DOCUMENT SEGMENT:
Core Concepts

tenferro separates tensor data, execution timing, automatic differentiation, and device location. That separation is the main design point: users can stay in typed tensor code for ordinary numeric work without autodiff, move to eager execution for PyTorch-like forward-and-backward training loops or functional grad, vjp, and jvp transforms, or move to traced graphs for compiled transform workflows plus compile/run reuse.

The Three Axes

Axis	What it controls	User-facing choices
Data layer	The value you pass around	`TypedTensor<T>`, `Tensor`, `EagerTensor`, `TracedTensor`
Execution model	When operations run	Direct, eager, traced compile/run
Backend/device	Where operations run	`CpuBackend` or `tenferro_gpu::CudaBackend`

CUDA is not a separate tensor type. The same concrete, eager, and traced APIs can run supported operations on CUDA tensors when data is explicitly uploaded to a CUDA backend.

Tensor Layers

Layer	Role	Good fit
`TypedTensor<T>`	Concrete tensor with compile-time scalar type	Most typed numeric code, typed host data, typed linalg/einsum
`Tensor`	Concrete tensor with runtime dtype	Dynamic dtype workflows, backend dispatch, CPU/CUDA values
`EagerTensor`	Concrete tensor in an eager runtime, with optional gradient tracking	Immediate forward execution; `backward()` on scalar losses and `EagerRuntime` functional transforms when tracked
`TracedTensor`	Graph-building tensor	Compiled `grad`, `vjp`, and `jvp` on traced graphs, graph optimization, repeated execution

Use the smallest layer that matches the job. AD is optional, and many projects should never leave the concrete tensor APIs.

Memory Model

tenferro stores dense tensors as contiguous column-major buffers. The leftmost dimension varies fastest in memory. This matches Fortran, Julia, MATLAB, and LAPACK-oriented workflows, and makes trailing batch axes natural for batched linear algebra and contractions.

use tenferro_runtime::{Tensor, TypedTensor};

fn main() {
    let typed =
        TypedTensor::<f64>::from_vec_col_major(vec![2, 3], vec![1.0, 4.0, 2.0, 5.0, 3.0, 6.0])

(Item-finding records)
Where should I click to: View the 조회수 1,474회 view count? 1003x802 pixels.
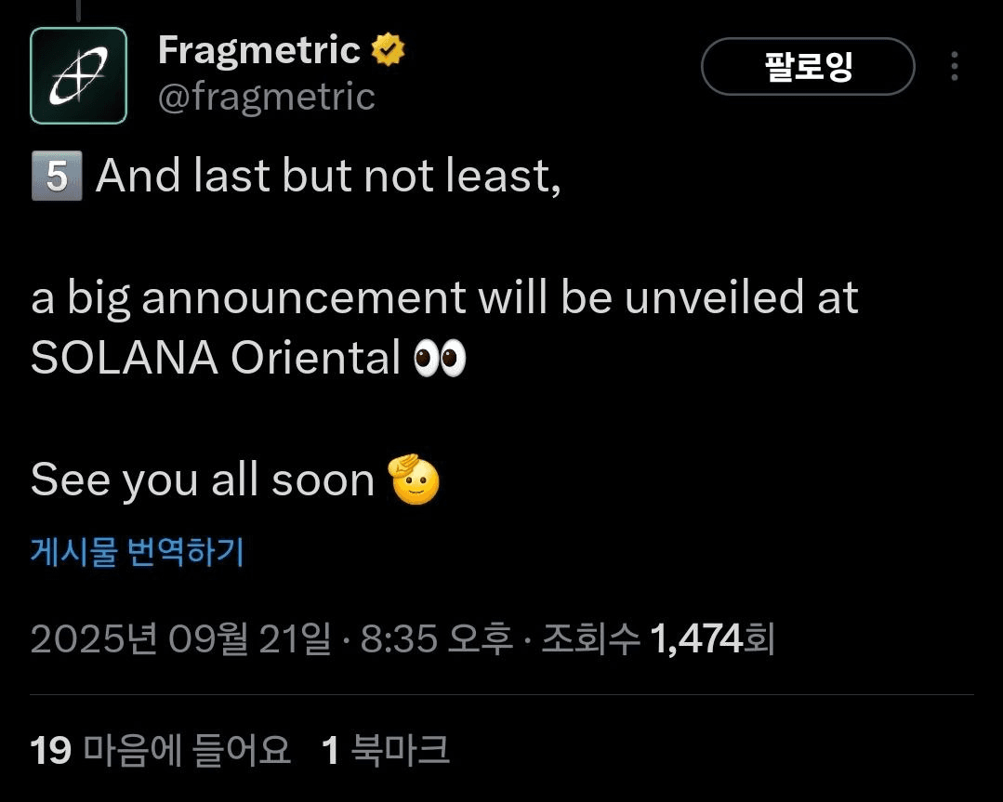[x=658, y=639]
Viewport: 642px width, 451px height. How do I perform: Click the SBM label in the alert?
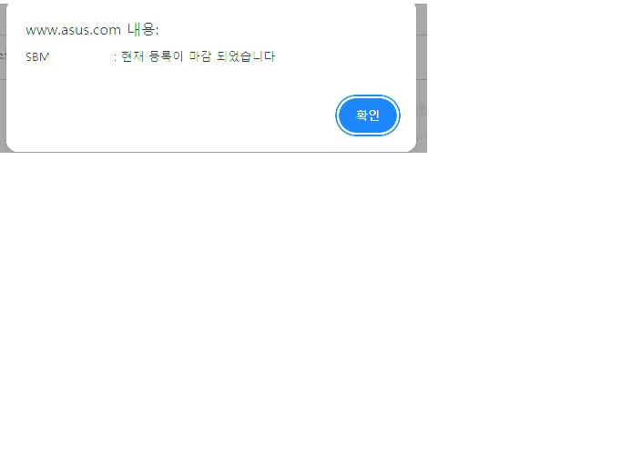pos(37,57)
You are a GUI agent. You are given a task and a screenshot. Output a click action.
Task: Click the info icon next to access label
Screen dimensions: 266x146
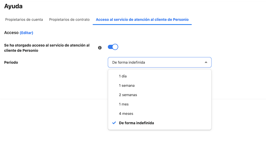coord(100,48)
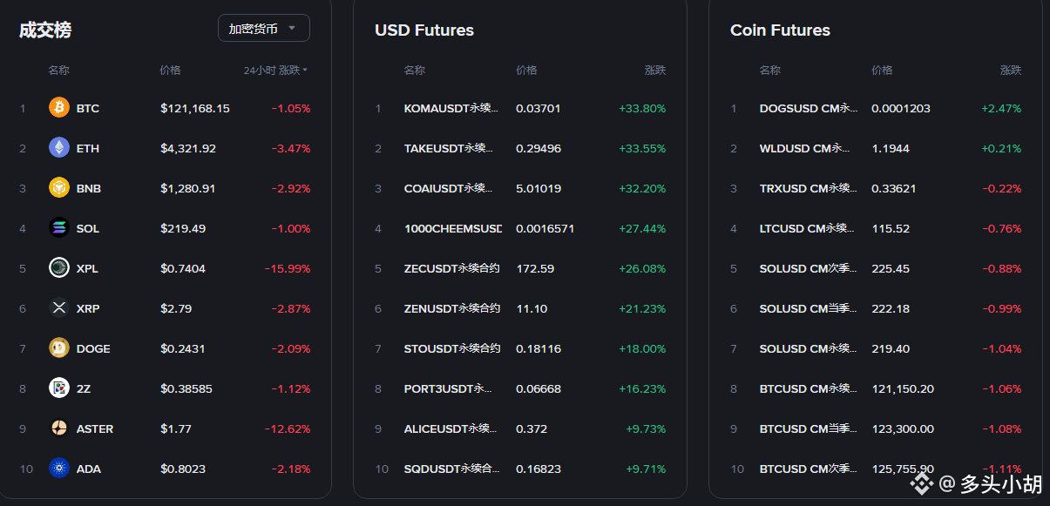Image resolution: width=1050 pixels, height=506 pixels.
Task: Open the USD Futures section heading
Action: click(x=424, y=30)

WHAT TO PRODUCE:
Could you edit the tenferro core concepts page, starting with "tenferro stores dense" and going on through "5.0, 3.0, 6.0])", so that "contiguous" is replaced with "packed"?

FULL OUTPUT:
tenferro stores dense tensors as packed column-major buffers. The leftmost dimension varies fastest in memory. This matches Fortran, Julia, MATLAB, and LAPACK-oriented workflows, and makes trailing batch axes natural for batched linear algebra and contractions.

use tenferro_runtime::{Tensor, TypedTensor};

fn main() {
    let typed =
        TypedTensor::<f64>::from_vec_col_major(vec![2, 3], vec![1.0, 4.0, 2.0, 5.0, 3.0, 6.0])